Over a long period the FT reported numerous problems in Alaska as well as further accusations, but BP always issued "flat out denials" while company PRs told McNulty they had already investigated complaints and that she was pursuing a problem that wasn't there. When BP had another accident in Texas City in 2005 the rest of the media began to report the story.

McNulty said: "That proved it wasn't just little guys in Alaska complaining; they were making the same complaints that BP was under-funding, putting off maintenance, the equipment was run down and that the management didn't care about safety, so that was a real breakthrough.

"Then last year BP was responsible for the biggest oil spill on the Alaskan North Slope, with 267,000 gallons of crude oil discovered at Prudhoe Bayfield. The more I talked to workers in both places, the more it became evident this was really something big."

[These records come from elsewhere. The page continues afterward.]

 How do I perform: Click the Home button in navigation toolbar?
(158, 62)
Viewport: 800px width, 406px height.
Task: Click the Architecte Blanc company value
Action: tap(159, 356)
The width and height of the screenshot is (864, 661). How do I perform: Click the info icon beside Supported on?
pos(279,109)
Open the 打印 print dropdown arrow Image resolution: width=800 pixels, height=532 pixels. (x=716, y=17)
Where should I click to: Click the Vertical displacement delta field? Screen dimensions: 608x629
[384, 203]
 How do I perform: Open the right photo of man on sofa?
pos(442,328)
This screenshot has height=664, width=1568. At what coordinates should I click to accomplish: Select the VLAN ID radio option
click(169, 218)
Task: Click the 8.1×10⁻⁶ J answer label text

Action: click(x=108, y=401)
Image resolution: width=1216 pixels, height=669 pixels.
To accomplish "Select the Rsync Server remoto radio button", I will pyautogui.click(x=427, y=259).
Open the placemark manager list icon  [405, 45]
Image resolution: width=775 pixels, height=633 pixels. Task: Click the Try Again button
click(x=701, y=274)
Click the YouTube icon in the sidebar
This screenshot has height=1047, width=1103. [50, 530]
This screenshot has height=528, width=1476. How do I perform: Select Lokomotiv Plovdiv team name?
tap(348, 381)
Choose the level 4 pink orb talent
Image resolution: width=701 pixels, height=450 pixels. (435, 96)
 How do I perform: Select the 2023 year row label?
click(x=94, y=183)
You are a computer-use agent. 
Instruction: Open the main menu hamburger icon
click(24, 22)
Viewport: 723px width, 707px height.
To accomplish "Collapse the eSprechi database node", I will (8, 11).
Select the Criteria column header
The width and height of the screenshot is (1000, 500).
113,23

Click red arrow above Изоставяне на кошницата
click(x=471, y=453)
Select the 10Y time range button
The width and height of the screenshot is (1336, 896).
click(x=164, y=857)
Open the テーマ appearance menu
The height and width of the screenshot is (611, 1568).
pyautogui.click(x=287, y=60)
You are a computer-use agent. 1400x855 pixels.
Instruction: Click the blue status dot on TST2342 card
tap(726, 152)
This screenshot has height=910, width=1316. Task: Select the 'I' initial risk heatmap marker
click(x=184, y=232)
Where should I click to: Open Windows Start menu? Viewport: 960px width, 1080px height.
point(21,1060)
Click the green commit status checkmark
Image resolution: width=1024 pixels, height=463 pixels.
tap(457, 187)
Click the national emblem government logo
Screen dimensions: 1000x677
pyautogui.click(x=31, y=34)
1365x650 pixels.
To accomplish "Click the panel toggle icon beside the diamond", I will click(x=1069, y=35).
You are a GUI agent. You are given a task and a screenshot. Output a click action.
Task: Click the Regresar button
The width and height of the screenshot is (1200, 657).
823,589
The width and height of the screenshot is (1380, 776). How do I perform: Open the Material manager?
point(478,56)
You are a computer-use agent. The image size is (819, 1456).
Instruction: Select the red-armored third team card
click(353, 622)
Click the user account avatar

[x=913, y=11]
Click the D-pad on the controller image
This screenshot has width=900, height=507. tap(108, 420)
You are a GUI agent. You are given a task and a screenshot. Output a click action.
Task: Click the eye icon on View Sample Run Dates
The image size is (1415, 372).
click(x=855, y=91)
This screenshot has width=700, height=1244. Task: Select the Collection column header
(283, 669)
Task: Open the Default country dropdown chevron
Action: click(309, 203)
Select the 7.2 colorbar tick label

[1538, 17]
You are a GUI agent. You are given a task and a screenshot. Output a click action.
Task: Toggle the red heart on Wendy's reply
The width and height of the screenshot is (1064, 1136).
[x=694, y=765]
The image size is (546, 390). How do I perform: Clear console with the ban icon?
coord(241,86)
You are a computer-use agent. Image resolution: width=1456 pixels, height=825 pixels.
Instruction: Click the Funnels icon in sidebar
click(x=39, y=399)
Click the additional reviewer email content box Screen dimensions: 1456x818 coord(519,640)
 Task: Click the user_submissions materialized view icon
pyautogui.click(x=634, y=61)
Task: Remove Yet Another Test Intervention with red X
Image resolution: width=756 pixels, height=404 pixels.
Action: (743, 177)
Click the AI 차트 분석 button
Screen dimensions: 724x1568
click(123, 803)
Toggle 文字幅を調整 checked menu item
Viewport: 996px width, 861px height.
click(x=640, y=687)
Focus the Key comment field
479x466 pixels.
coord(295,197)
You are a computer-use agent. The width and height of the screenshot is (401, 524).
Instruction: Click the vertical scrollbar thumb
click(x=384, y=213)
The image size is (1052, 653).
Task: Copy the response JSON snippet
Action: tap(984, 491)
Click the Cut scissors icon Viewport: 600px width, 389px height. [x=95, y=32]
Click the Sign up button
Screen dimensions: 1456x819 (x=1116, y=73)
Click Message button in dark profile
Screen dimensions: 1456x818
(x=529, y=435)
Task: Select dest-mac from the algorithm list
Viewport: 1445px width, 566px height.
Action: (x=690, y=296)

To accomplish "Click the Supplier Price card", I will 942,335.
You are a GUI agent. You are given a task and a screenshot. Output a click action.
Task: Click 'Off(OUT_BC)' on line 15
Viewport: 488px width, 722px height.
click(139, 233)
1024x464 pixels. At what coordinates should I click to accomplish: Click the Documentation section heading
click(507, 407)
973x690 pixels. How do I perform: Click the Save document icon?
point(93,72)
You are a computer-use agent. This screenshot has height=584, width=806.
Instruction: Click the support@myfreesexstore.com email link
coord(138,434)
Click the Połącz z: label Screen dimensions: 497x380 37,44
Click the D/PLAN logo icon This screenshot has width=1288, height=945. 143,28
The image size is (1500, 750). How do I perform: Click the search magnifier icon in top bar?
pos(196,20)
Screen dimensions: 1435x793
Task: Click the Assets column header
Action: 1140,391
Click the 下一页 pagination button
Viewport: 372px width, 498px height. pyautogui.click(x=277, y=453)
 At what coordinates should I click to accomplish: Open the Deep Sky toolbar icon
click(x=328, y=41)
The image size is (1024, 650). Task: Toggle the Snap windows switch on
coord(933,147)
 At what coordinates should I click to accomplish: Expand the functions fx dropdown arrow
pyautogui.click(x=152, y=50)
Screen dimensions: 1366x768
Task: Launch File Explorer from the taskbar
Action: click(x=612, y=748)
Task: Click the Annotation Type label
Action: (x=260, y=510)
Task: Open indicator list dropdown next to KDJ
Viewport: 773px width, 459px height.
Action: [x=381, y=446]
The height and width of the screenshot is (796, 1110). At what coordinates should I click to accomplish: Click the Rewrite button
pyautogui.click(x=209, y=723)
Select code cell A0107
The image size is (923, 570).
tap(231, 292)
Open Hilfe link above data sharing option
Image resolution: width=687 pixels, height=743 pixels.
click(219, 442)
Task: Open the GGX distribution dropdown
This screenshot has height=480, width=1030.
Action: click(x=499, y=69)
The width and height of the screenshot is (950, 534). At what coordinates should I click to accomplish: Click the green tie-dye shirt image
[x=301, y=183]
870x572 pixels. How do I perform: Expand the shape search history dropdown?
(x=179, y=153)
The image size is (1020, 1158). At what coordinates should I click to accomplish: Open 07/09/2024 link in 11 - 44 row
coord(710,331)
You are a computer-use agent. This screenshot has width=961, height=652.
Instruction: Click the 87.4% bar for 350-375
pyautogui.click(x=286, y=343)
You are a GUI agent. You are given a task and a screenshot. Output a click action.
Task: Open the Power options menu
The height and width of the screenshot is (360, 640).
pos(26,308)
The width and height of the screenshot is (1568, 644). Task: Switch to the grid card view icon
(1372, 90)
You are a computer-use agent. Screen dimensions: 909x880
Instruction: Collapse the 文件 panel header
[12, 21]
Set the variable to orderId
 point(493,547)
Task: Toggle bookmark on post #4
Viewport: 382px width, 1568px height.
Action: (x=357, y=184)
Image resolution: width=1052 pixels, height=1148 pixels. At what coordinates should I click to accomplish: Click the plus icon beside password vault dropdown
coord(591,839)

The Chemical Safety Board, the US federal agency investigating BP's accident in Texas, produced a report saying they suspected a safety issue within BP.

"The real breakthrough was when Lord Brown told a press conference the problems needed to be solved, it seemed like they were getting the message.

Brown then took early retirement and was replaced by Tony Hayward."

Although the Chemical Safety Board has finished its investigation, the FT obtained an internal email from BP Alaska's president Steve Marshall, revealing it had received a writ from the federal grand jury in Alaska. It will determine whether to bring charges against BP and/or its executives and could result in jail sentences.

McNulty's progress

McNulty discovered she wanted to be a journalist after contributing to the student paper at the University of Arizona, from where she holds a Bachelor's degree. It wasn't until she began contributing to her student paper that she discovered she had this ambition.

After travelling through Asia she returned to the States to work for the Associated Press in New Jersey, before moving with AP to Thailand. She covered political unrest in Cambodia and the UN's peace-keeping operation.

She later went to Dow Jones in New Jersey and was then in Malaysia as bureau chief before moving to the FT in 1997 in Malaysia, covering the Asian economic crisis as it was unfolding. In 2001 she moved to Houston to cover the energy and oil industry.